• TO DO: Copy out all of the records. Keep every word exact.

[Extracted data entries]
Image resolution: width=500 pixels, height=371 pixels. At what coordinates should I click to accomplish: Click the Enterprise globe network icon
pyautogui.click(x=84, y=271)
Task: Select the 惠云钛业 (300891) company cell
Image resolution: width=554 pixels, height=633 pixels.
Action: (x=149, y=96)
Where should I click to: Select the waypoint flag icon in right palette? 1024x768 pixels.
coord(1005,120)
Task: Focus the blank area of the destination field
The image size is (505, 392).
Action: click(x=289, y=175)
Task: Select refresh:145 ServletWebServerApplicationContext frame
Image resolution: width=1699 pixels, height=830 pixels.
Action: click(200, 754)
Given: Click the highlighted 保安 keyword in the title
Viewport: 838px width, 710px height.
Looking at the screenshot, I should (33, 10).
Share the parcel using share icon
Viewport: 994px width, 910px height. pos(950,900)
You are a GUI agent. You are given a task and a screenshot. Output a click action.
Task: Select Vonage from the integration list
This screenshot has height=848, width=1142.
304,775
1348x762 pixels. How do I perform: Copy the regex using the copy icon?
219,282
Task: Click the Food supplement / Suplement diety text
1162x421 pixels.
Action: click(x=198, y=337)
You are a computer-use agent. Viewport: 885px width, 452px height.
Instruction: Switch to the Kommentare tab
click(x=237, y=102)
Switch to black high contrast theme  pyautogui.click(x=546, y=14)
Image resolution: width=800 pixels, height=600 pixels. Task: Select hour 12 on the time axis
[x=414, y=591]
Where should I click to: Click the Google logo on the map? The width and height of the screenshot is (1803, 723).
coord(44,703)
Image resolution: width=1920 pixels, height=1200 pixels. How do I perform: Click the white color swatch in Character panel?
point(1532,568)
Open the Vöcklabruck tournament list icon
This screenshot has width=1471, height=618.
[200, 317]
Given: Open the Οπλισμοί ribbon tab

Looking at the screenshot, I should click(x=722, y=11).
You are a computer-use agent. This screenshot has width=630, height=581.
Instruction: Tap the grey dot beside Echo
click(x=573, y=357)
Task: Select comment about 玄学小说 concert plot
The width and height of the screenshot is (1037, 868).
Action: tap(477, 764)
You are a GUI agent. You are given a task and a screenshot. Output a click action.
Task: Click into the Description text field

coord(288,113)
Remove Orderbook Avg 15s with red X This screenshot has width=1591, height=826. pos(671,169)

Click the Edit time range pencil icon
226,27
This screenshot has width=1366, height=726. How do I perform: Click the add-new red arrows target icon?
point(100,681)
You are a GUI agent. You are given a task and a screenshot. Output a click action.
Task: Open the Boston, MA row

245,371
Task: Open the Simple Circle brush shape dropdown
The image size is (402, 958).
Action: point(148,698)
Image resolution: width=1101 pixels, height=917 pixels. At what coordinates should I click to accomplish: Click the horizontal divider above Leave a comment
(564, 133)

• YOUR SOLUTION:
Image resolution: width=500 pixels, height=371 pixels. At what coordinates should I click to accomplish: Click the Enterprise globe network icon
pyautogui.click(x=84, y=271)
Task: Select the 惠云钛业 (300891) company cell
Image resolution: width=554 pixels, height=633 pixels.
Action: (x=149, y=96)
Where should I click to: Select the waypoint flag icon in right palette? 1024x768 pixels.
coord(1005,120)
Task: Focus the blank area of the destination field
The image size is (505, 392).
Action: click(x=289, y=175)
Task: Select refresh:145 ServletWebServerApplicationContext frame
Image resolution: width=1699 pixels, height=830 pixels.
Action: click(200, 754)
Given: Click the highlighted 保安 keyword in the title
Viewport: 838px width, 710px height.
Looking at the screenshot, I should (33, 10).
Share the parcel using share icon
Viewport: 994px width, 910px height. pos(950,900)
You are a GUI agent. You are given a task and a screenshot. Output a click action.
Task: Select Vonage from the integration list
This screenshot has height=848, width=1142.
304,775
1348x762 pixels. How do I perform: Copy the regex using the copy icon?
219,282
Task: Click the Food supplement / Suplement diety text
1162x421 pixels.
Action: click(x=198, y=337)
You are a computer-use agent. Viewport: 885px width, 452px height.
Instruction: Switch to the Kommentare tab
click(x=237, y=102)
Switch to black high contrast theme  pyautogui.click(x=546, y=14)
Image resolution: width=800 pixels, height=600 pixels. Task: Select hour 12 on the time axis
[x=414, y=591]
Where should I click to: Click the Google logo on the map? The width and height of the screenshot is (1803, 723).
coord(44,703)
Image resolution: width=1920 pixels, height=1200 pixels. How do I perform: Click the white color swatch in Character panel?
point(1532,568)
Open the Vöcklabruck tournament list icon
This screenshot has width=1471, height=618.
[200, 317]
Given: Open the Οπλισμοί ribbon tab

Looking at the screenshot, I should click(x=722, y=11).
You are a computer-use agent. This screenshot has width=630, height=581.
Instruction: Tap the grey dot beside Echo
click(x=573, y=357)
Task: Select comment about 玄学小说 concert plot
The width and height of the screenshot is (1037, 868).
Action: tap(477, 764)
You are a GUI agent. You are given a task and a screenshot. Output a click action.
Task: Click into the Description text field

coord(288,113)
Remove Orderbook Avg 15s with red X This screenshot has width=1591, height=826. pos(671,169)

Click the Edit time range pencil icon
226,27
This screenshot has width=1366, height=726. How do I perform: Click the add-new red arrows target icon?
point(100,681)
You are a GUI agent. You are given a task and a screenshot. Output a click action.
Task: Open the Boston, MA row

245,371
Task: Open the Simple Circle brush shape dropdown
The image size is (402, 958).
Action: point(148,698)
Image resolution: width=1101 pixels, height=917 pixels. At what coordinates should I click to accomplish: Click the horizontal divider above Leave a comment
(564, 133)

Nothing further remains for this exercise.